Another point of contention this season has been Sam’s decision not to look for Dean after he vanished in the Season 7 finale. Despite Sam’s continued insistence that he just wanted a normal life, and that he and Dean had always promised each other that they’d move on, many (including myself) found the move to be out of character. We struggled to come up with theories as to the real reason why Sam let his brother down, and ultimately, the show moved on to new stories. While Sam and Dean are certainly on much better terms at this point in the season, what some perceive as Sam’s betrayal still rankles the fans.
“I think first and foremost, it’s not put to bed yet,” Carver tells us. “It’s something that will be dealt with in one form or another again. It left an emotional mark on our fans, and I think it’s left an emotional mark on our brothers as well. That’s, I think, the point of it. I think the idea was two brothers that are maturing and changing, and may not always act or be the way that we would hope them to be. We as people are not as people hope we’d be, and just because we’re not what others hope we are doesn’t mean it’s wrong.”

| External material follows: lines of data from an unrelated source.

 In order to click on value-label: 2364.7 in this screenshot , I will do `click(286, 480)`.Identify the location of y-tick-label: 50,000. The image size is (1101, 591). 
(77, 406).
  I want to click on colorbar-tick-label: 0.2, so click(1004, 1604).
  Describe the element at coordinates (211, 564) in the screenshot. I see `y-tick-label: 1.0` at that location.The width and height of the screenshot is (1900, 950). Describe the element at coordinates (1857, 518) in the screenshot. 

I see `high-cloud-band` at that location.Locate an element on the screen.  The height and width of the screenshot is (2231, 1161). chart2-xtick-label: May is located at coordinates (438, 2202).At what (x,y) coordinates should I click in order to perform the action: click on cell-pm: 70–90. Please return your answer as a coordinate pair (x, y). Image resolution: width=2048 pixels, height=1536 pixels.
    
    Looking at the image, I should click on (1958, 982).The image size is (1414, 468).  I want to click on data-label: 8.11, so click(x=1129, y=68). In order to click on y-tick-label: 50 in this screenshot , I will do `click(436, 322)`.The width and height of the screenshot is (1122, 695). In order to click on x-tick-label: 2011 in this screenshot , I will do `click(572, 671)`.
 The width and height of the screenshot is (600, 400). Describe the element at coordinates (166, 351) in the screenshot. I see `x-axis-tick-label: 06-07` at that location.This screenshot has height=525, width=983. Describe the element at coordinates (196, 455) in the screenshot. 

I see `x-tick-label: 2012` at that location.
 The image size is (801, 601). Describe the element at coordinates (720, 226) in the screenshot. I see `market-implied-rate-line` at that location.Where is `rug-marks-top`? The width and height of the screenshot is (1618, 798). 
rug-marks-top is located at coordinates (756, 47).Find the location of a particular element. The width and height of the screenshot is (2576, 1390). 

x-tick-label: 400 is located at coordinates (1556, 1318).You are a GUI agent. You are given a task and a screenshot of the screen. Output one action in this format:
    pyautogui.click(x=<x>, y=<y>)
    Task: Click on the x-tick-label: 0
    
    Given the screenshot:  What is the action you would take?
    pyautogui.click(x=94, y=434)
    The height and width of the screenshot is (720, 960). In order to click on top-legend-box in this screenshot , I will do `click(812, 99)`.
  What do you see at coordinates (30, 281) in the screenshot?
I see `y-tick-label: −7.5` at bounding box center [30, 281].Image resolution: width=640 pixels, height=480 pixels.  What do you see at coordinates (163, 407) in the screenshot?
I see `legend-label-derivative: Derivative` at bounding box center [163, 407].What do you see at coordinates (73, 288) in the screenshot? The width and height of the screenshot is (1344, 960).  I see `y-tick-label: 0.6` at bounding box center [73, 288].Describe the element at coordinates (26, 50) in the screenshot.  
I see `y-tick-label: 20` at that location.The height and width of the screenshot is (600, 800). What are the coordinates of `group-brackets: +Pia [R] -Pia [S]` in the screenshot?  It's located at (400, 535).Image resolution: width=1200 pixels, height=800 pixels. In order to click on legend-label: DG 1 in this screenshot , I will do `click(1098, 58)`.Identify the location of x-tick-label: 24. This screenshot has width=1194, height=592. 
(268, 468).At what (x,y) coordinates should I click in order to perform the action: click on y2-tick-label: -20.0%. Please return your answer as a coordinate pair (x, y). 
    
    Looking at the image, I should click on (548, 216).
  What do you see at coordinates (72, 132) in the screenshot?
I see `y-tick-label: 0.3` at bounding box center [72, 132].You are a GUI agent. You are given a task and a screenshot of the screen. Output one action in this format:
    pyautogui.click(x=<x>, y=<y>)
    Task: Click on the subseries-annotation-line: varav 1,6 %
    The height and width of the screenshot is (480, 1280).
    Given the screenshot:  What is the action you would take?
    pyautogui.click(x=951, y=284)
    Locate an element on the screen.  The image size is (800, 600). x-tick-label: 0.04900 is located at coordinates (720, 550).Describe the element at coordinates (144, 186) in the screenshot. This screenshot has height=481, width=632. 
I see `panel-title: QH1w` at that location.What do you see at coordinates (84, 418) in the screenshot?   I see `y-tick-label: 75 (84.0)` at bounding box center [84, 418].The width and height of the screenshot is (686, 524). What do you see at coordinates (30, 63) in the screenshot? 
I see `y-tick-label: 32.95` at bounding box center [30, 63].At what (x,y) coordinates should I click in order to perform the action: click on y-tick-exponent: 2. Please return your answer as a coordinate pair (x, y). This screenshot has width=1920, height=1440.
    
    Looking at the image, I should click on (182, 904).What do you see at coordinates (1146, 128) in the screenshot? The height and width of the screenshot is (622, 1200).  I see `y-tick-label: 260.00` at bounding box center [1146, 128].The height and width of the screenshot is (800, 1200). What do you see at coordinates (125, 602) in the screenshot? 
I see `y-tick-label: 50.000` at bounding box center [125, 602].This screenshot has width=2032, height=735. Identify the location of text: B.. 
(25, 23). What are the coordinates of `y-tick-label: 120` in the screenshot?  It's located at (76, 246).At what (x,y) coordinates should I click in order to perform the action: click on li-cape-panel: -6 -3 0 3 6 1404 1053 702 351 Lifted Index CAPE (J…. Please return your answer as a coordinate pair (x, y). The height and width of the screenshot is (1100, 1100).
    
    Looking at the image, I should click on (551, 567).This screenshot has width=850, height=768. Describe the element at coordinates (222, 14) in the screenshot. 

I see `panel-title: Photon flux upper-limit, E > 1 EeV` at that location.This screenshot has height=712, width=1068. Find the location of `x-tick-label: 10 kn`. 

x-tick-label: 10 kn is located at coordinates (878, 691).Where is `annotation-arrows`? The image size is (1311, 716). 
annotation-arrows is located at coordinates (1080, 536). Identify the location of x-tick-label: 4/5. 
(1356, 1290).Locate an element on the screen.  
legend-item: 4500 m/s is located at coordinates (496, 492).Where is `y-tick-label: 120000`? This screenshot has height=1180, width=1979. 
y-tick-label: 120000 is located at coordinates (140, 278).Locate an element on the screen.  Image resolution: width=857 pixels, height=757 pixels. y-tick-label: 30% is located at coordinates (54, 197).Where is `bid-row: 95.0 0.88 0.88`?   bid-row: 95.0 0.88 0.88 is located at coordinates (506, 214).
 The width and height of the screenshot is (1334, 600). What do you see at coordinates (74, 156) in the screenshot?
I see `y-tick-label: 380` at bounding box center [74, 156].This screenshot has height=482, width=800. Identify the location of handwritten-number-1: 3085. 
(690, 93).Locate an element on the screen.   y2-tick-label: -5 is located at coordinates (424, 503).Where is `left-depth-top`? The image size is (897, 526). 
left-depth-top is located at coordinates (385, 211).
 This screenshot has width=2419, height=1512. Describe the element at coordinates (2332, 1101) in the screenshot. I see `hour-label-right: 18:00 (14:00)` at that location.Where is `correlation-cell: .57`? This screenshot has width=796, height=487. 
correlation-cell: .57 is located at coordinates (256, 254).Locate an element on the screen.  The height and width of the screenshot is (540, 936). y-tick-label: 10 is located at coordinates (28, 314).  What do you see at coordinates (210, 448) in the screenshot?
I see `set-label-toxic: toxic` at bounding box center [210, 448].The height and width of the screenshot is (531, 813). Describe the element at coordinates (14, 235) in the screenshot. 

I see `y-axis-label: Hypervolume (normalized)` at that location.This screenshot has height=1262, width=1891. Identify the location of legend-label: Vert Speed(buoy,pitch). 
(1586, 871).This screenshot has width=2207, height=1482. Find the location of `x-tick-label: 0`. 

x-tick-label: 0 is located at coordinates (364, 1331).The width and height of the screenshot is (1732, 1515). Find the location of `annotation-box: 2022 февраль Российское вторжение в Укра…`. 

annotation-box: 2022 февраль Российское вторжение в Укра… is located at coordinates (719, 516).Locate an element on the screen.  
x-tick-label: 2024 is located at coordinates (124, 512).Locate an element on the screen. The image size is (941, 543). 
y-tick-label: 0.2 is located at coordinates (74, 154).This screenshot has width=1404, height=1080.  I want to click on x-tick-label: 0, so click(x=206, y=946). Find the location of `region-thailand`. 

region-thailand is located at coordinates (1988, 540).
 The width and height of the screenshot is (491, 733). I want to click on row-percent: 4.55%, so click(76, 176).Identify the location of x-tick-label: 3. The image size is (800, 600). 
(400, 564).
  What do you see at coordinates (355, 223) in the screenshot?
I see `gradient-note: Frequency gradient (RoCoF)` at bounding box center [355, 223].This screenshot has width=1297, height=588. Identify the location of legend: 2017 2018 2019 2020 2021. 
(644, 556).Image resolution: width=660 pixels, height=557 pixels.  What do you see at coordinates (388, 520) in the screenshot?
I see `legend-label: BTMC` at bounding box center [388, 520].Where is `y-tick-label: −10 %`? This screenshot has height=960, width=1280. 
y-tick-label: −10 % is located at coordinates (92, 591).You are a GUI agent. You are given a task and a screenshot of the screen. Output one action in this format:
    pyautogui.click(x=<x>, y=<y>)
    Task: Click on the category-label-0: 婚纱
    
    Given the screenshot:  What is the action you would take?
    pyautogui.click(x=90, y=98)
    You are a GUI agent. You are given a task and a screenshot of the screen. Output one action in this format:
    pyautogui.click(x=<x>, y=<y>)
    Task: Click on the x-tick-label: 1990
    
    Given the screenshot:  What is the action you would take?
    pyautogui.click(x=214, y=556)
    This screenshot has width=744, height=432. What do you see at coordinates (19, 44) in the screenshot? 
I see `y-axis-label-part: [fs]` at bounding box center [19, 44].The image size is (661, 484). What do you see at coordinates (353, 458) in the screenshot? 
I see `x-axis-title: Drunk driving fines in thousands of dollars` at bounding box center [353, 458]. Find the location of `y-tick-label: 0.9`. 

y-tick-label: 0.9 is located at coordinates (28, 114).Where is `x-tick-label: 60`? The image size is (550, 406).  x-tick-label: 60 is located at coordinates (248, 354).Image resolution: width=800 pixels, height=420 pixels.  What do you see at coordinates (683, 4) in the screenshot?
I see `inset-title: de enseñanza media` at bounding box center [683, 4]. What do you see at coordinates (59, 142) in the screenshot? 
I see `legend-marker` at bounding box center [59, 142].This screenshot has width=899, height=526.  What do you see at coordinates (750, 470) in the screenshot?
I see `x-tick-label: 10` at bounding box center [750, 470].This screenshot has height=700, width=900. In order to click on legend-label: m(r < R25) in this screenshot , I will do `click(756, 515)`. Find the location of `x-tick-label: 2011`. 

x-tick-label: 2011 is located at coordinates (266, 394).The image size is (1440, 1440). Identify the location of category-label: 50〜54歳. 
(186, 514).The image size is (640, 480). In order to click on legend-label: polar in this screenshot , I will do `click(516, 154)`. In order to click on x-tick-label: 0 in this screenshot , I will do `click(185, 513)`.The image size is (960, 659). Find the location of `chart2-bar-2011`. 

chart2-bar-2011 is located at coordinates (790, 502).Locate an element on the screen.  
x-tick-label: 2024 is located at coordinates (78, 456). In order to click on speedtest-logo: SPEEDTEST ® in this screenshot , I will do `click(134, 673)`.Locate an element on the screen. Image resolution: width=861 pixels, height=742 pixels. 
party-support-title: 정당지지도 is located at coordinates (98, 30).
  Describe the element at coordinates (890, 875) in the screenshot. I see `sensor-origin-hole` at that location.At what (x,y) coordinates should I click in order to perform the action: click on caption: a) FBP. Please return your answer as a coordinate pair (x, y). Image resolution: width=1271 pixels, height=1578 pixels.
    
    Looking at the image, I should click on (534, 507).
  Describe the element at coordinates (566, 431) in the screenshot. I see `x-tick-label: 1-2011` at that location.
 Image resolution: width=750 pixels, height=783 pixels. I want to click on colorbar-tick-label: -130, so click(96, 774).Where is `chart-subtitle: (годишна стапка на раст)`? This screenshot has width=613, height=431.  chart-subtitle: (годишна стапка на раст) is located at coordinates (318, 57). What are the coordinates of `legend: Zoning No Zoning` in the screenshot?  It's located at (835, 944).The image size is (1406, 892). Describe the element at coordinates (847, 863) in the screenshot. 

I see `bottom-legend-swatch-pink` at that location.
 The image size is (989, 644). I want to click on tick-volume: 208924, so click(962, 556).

Carver tells us that while we haven’t heard the last conversation about
Sam’s year of living like a civilian, there aren’t going to be any big
twists or revelations as to why he made the choice he did. We’ve heard Sam’s reasons, and we’re going to have to accept them.
“What has been put to bed, in many ways, is Sam’s rationale for why he did what he did,” Carver confirms. “He’s stated his reasons, and that’s why he did it. That said, it’s still an open wound of sorts. We’ll see that dealt with in ways that we aren’t quite expecting.”
“Supernatural” returns with new episodes Wednesdsay, April 24 at 9 p.m. EST.